“Hell is other people” vs. Heaven is other people

“Hell is other people” vs. Heaven is other people June 16, 2017

No_Exit,_Jean_Paul_Sartre_(Κεκλεισμένων_των_θυρών,_Ζαν_Πολ_Σαρτρ)

In his play No Exit, existentialist thinker Jean Paul Sartre said and portrayed that “Hell is other people.”

In a post that deals with the question of eternal punishment and the alternative views of universalism and annihilationism that we have been talking about, Lutheran writer Nathan Rinne develops the idea that, no, Hell has to do with isolation from others, while Heaven is about eternal communion with them.

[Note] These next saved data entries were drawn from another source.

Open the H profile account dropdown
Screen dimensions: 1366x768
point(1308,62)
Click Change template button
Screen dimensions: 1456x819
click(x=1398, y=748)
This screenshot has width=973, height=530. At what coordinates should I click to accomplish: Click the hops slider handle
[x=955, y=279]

Photo of a scene from Sartre’s No Exit, by KsKal (Own work) [CC BY-SA 3.0 (http://creativecommons.org/licenses/by-sa/3.0) or CC BY-SA 3.0 (http://creativecommons.org/licenses/by-sa/3.0)], via Wikimedia Commons

From Nathan Rinne, To Hell With Our Fallen Love: Why “Annihilationism” and Universalism Fall Short:

One of our Lord’s great promises is the blessed fellowship we will know in the life to come:

“And everyone who has left houses or brothers or sisters or father or mother or children or lands, for my name’s sake, will receive a hundredfold and will inherit eternal life.”

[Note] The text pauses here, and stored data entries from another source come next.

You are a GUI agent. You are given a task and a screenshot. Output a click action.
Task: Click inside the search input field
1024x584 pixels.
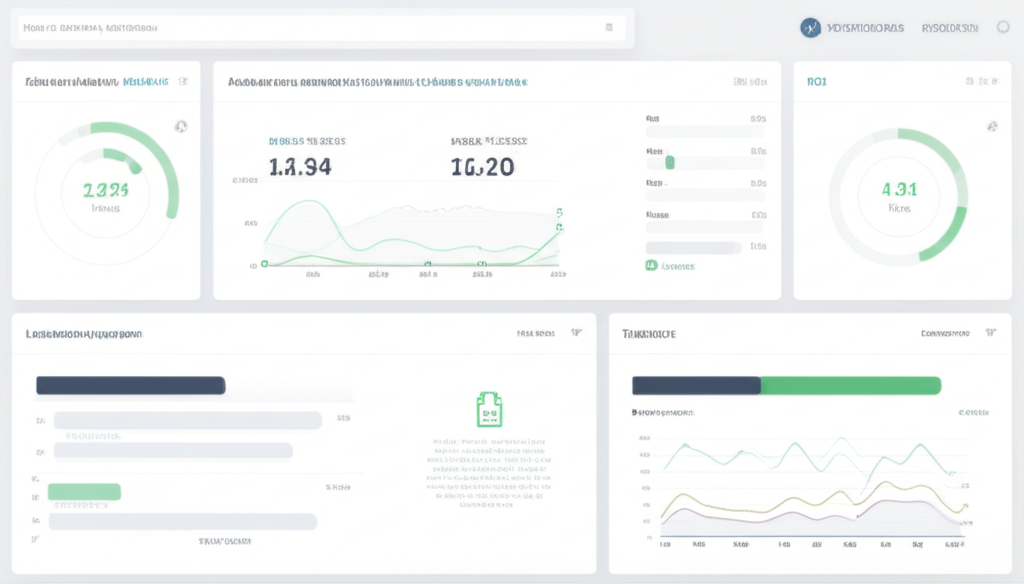(300, 27)
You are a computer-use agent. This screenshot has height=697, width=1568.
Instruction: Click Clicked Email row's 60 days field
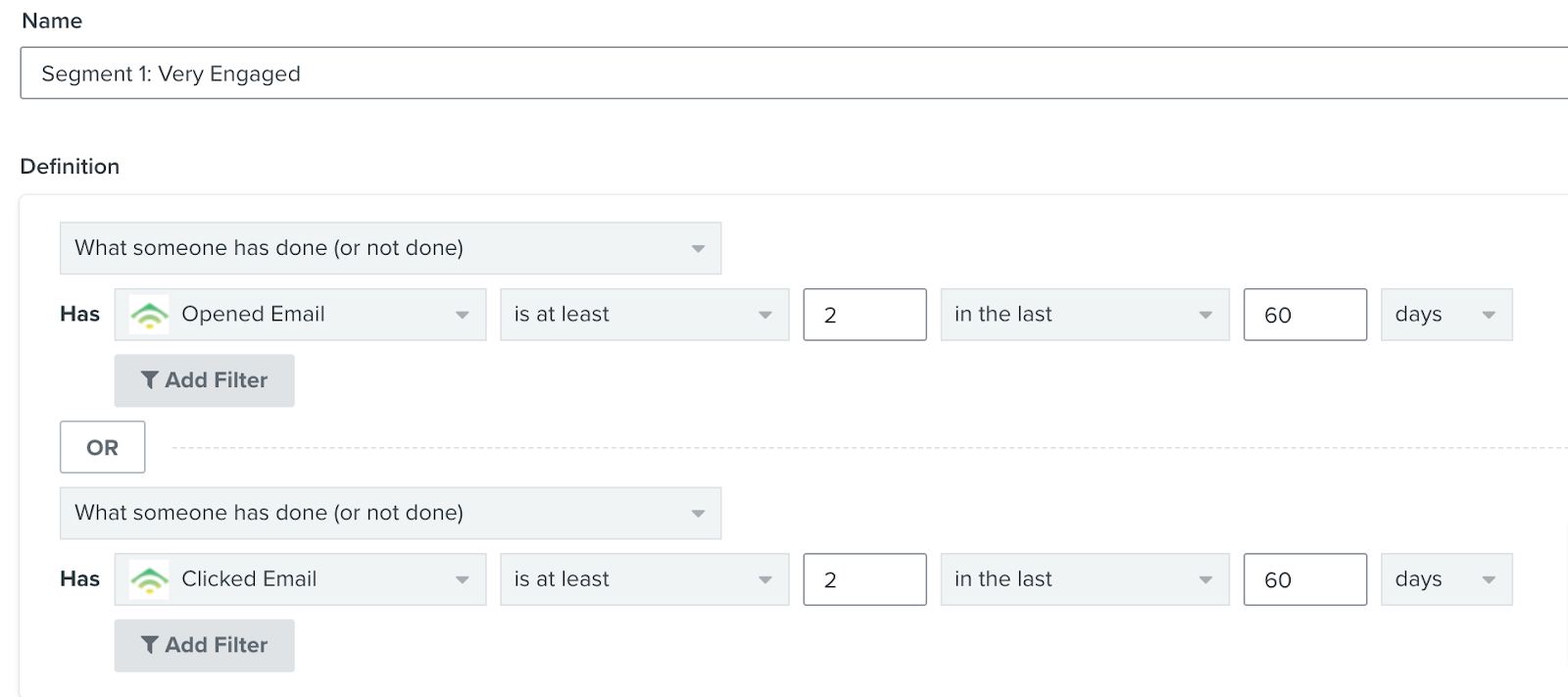pos(1304,579)
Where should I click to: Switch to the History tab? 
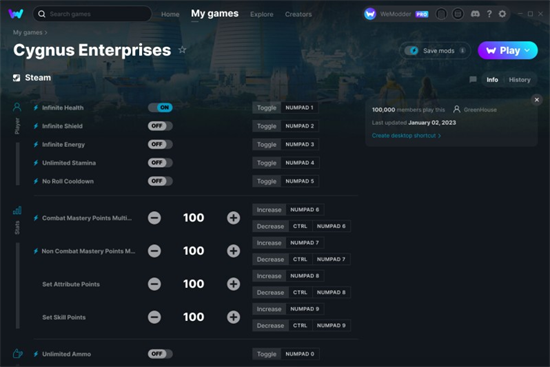pos(519,80)
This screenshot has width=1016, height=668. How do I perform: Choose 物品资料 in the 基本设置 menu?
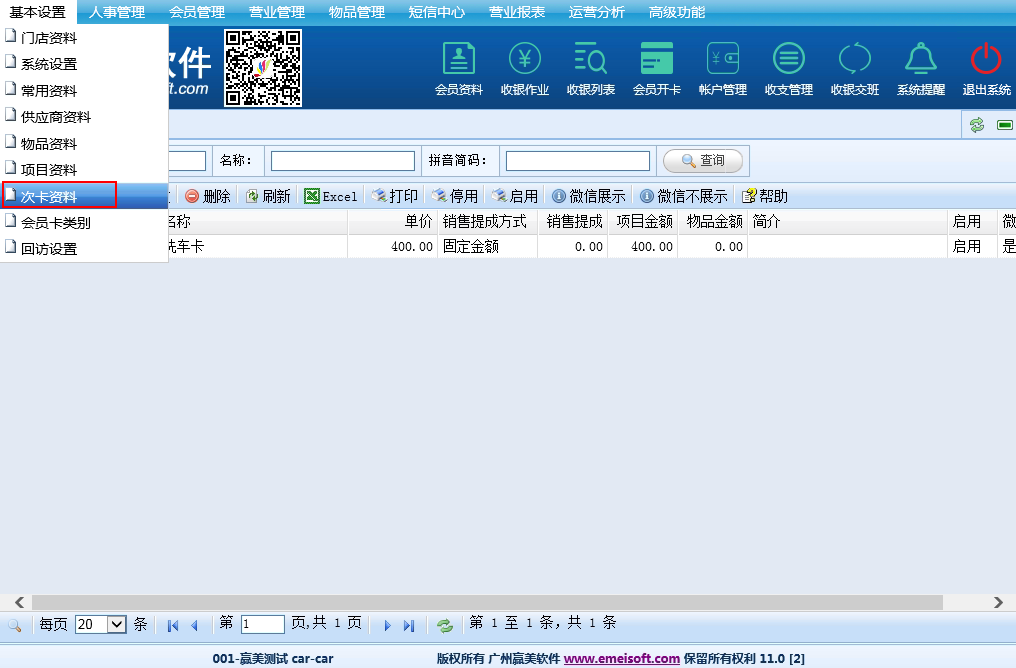tap(48, 144)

The Apostle Paul, in Philippians 4:1 and I Thessalonians 2:19 respectively, can hardly contain himself when he thinks about this fellowship:

“Therefore, my brothers and sisters, you whom I love and long for, my joy and crown, stand firm in the Lord in this way, dear friends!”

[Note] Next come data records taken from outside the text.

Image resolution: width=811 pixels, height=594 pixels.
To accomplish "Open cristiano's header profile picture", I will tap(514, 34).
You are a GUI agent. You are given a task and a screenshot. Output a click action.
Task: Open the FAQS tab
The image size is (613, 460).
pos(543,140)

“For what is our hope, our joy, or the crown in which we will glory in the presence of our Lord Jesus when he comes? Is it not you?”

On the other hand, the famous 20th century philosopher Jean-Paul Sartre is famous for his quip that “hell is other people”. Many want to say “Amen” to this, but then again, a moment’s reflection will tell us that being alone and isolated is no fun either. Broken people that we are, most of us can nevertheless think of at least some people in our lives who we continue to want to be with.

No Monsieur Sartre, hell is not other people.

Actually, hell is not other people, but the exact opposite. It is the lack of other people – particularly the people who love you and care about you the most – that would be Christians.

Heaven is other Christians.

[Keep reading. . .]

That is, in fact, how Dante portrays eternal life.  The damned absorb the light of God’s love but reflect nothing back to Him or to their neighbors.  Like a high-intensity lamp shining on dark paper (OK, that’s not in Dante), they burn.  Dante describes the lost as either fighting each other or as being utterly isolated.

Whereas the saved in the Paradiso are described as mirrors, reflecting the light of God’s love everywhere, so that all of Heaven is filled with multi-faceted light.

This makes me wish I were teaching again.  I could put together a seminar on literary depictions of Hell:  Sartre’s No Exit, Dante’s Inferno, C. S. Lewis’s The Great Divorce, and I’m sure I could come up with more, playing them off of each other and helping us imagine what these issues are, imagining often being the first step in understanding.